His death and Friedlander's were described as "one of the most stirring tragedies in the annals of American Jewish relief work in the Ukraine". A meeting was held in the Joint offices in New York City shortly after the murders to discuss plans for a memorial. "The murders of Cantor and Friedlaender sent shock waves through the Jewish communities of Poland and the United States." Tributes were offered by members of communities all over the world, including from Shanghai, China, where Cantor and Friedlander were eulogized as "true martyrs... to the Jewish cause". A memorial meeting sponsored by the Joint was held at Carnegie Hall in New York City on September 9, 1920, one month after the murders, and was attended by over 3,000 people; a leather-bound memorial book commemorating that meeting and honoring the two men was subsequently published.

Cantor and Friedlaender were buried in the Yarmolintsy cemetery, near the place they were murdered. The Joint's initial intention had been to return the bodies to the United States for burial but due to the chaotic conditions in the area at that time, this was deemed impossible. The area remained inaccessible for many years, the local Jewish population was annihilated in World War II, and in the year 2000 the Joint initiated a search for the graves. They were discovered in a dilapidated state; the two stones bore the men's names with identical Hebrew inscriptions: "Emissary of American Jewry who fell sanctifying God's name. July 10[sic], 1920." In accordance with the Cantor family's wishes Cantor's remains were left in place and his gravestone was restored, while Friedlander's remains was reburied in Jerusalem in 2001.

==Legacy==
As of April 2022, the American Jewish Joint Distribution Committee, the leading global Jewish humanitarian organization, founded in 1914, continues to provide humanitarian aid to hundreds of thousands of needy Ukrainian Jewish elderly and poor families, in essence carrying on the work begun by Cantor, Friedlander and their fellow emissaries over 100 years ago.

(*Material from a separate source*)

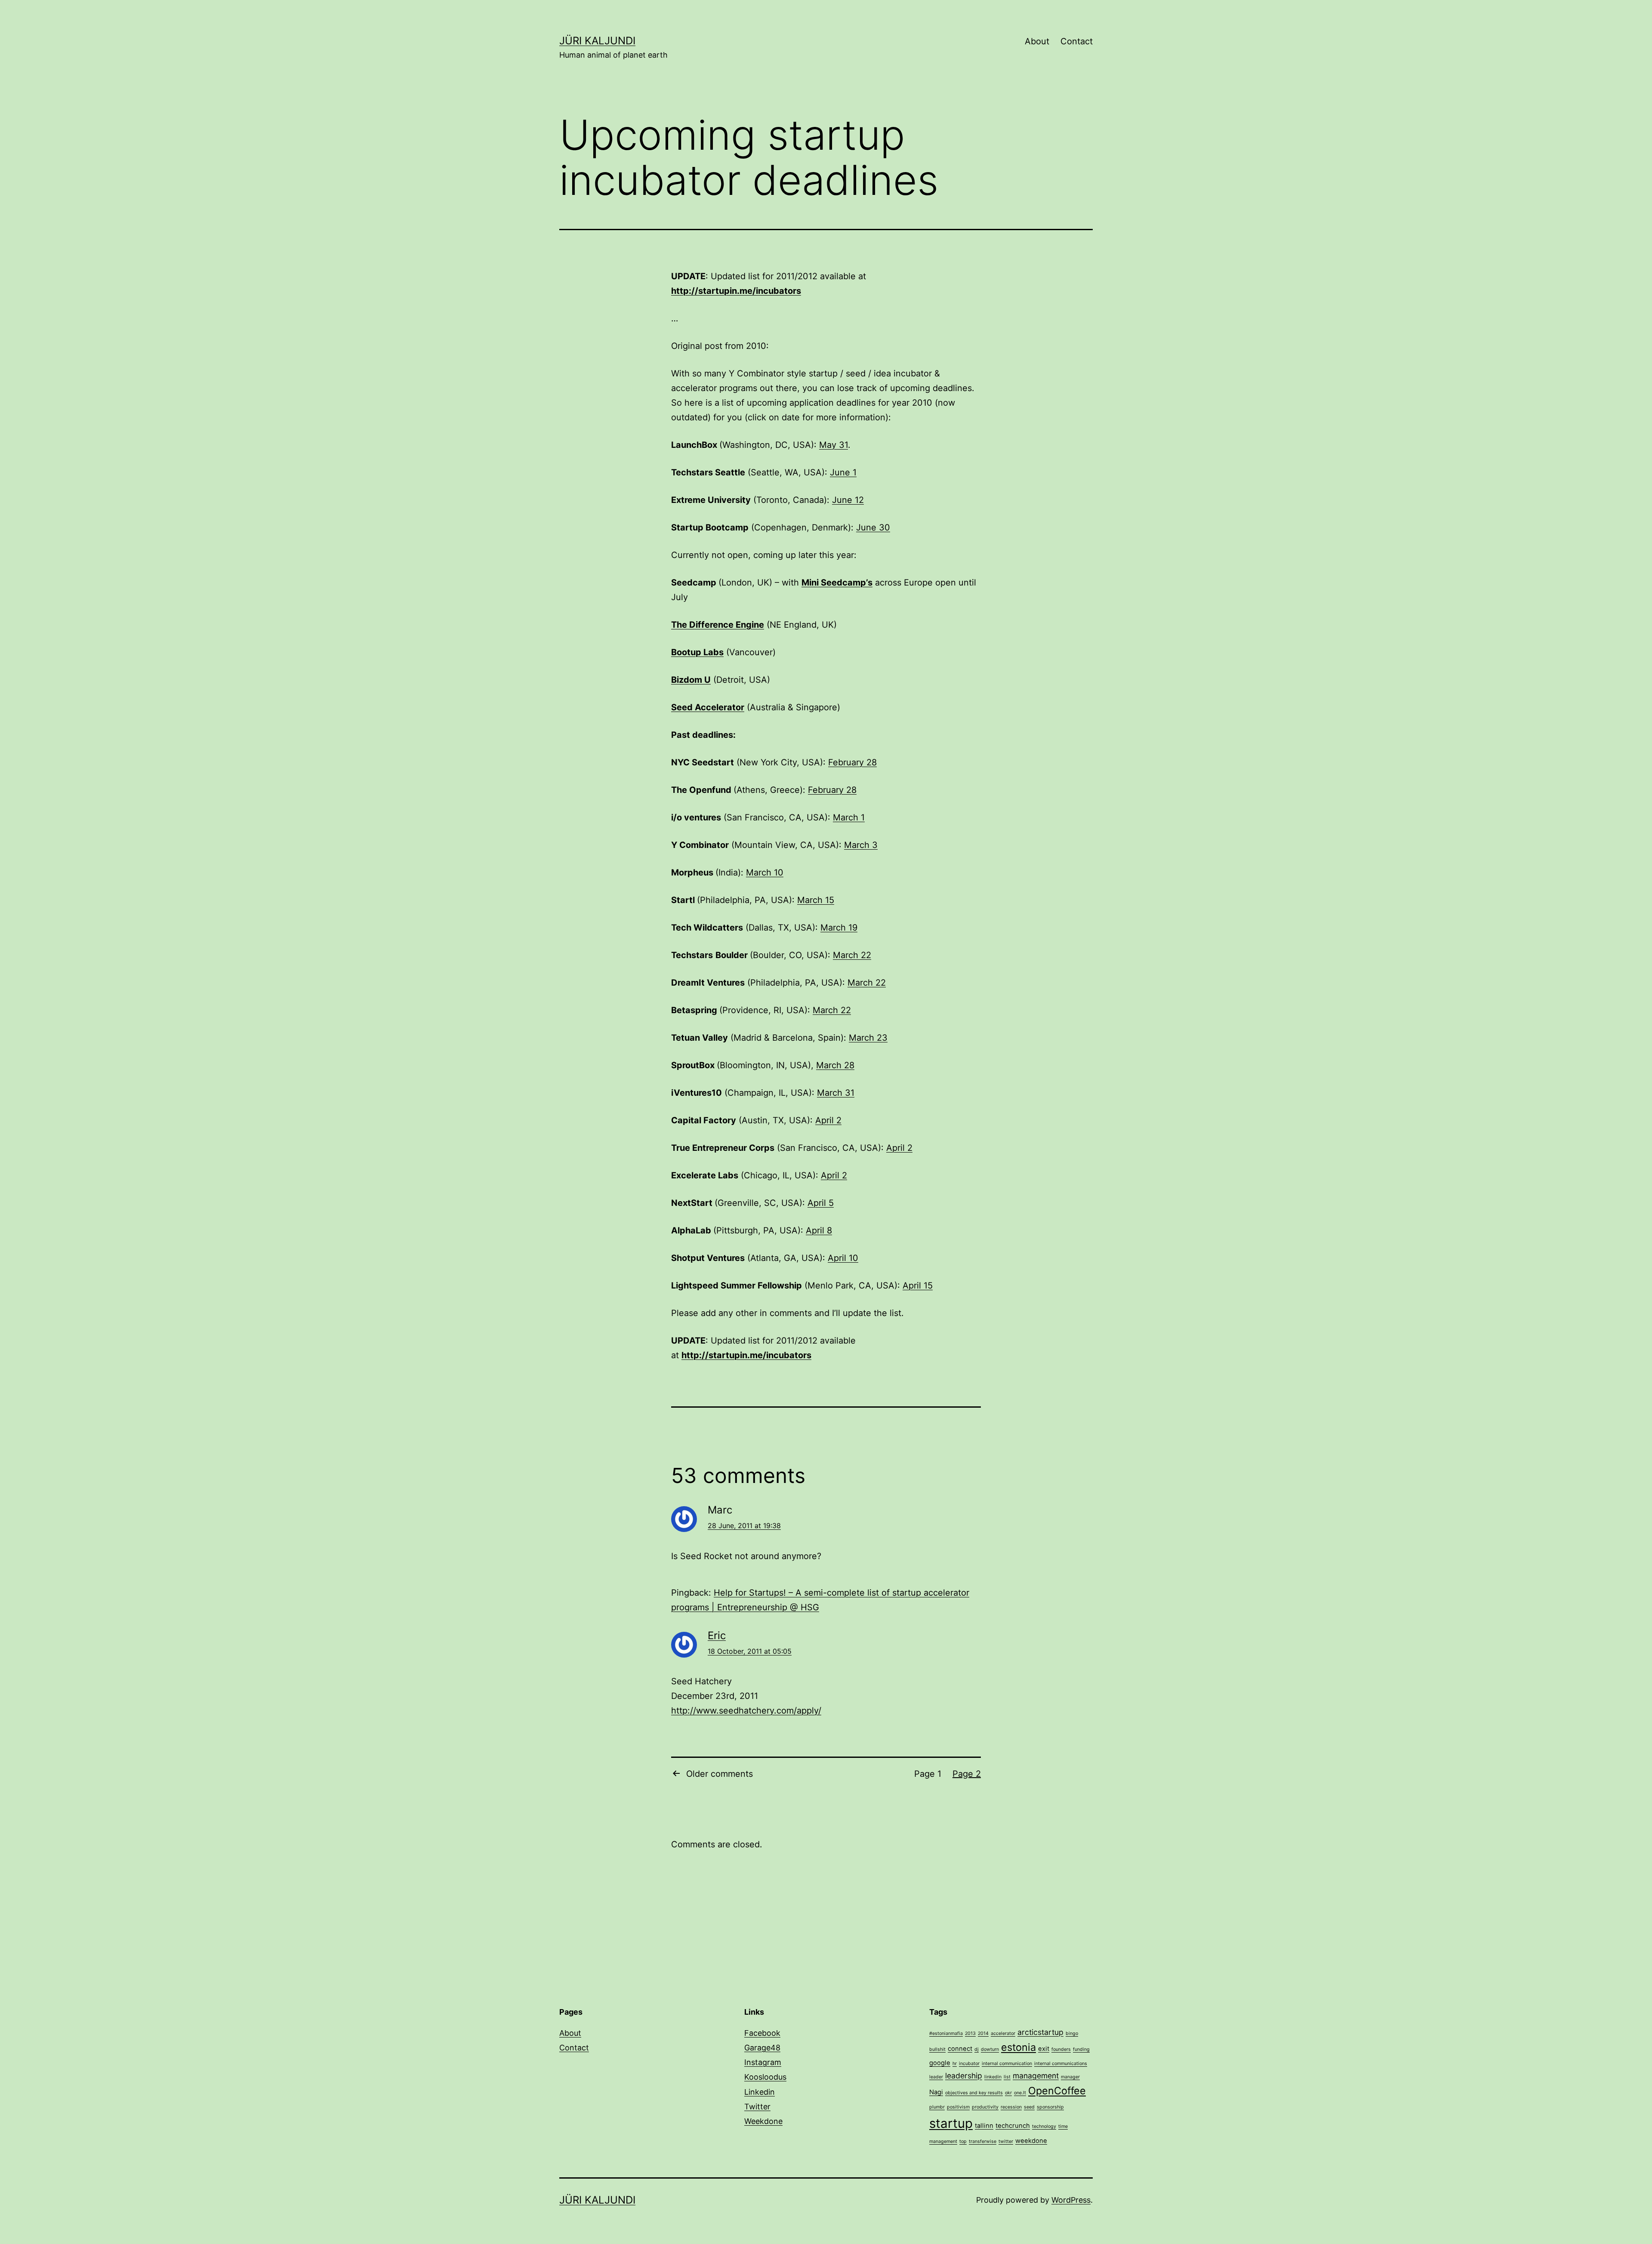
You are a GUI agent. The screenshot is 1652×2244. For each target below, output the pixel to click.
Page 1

Since Bernard Cantor, unlike his colleague and fellow victim Israel Friedlaender, was unmarried and had no offspring, there was no one to carry on his name, as is the Jewish custom. Thus, various Jewish families with no family relation to Cantor took it upon themselves to memorialize Cantor by naming their sons after him. One such individual was mathematician Bernard Epstein, born one month after Cantor's death, who became one of his namesakes. Other boys born at around that time were apparently also named after Bernard Cantor.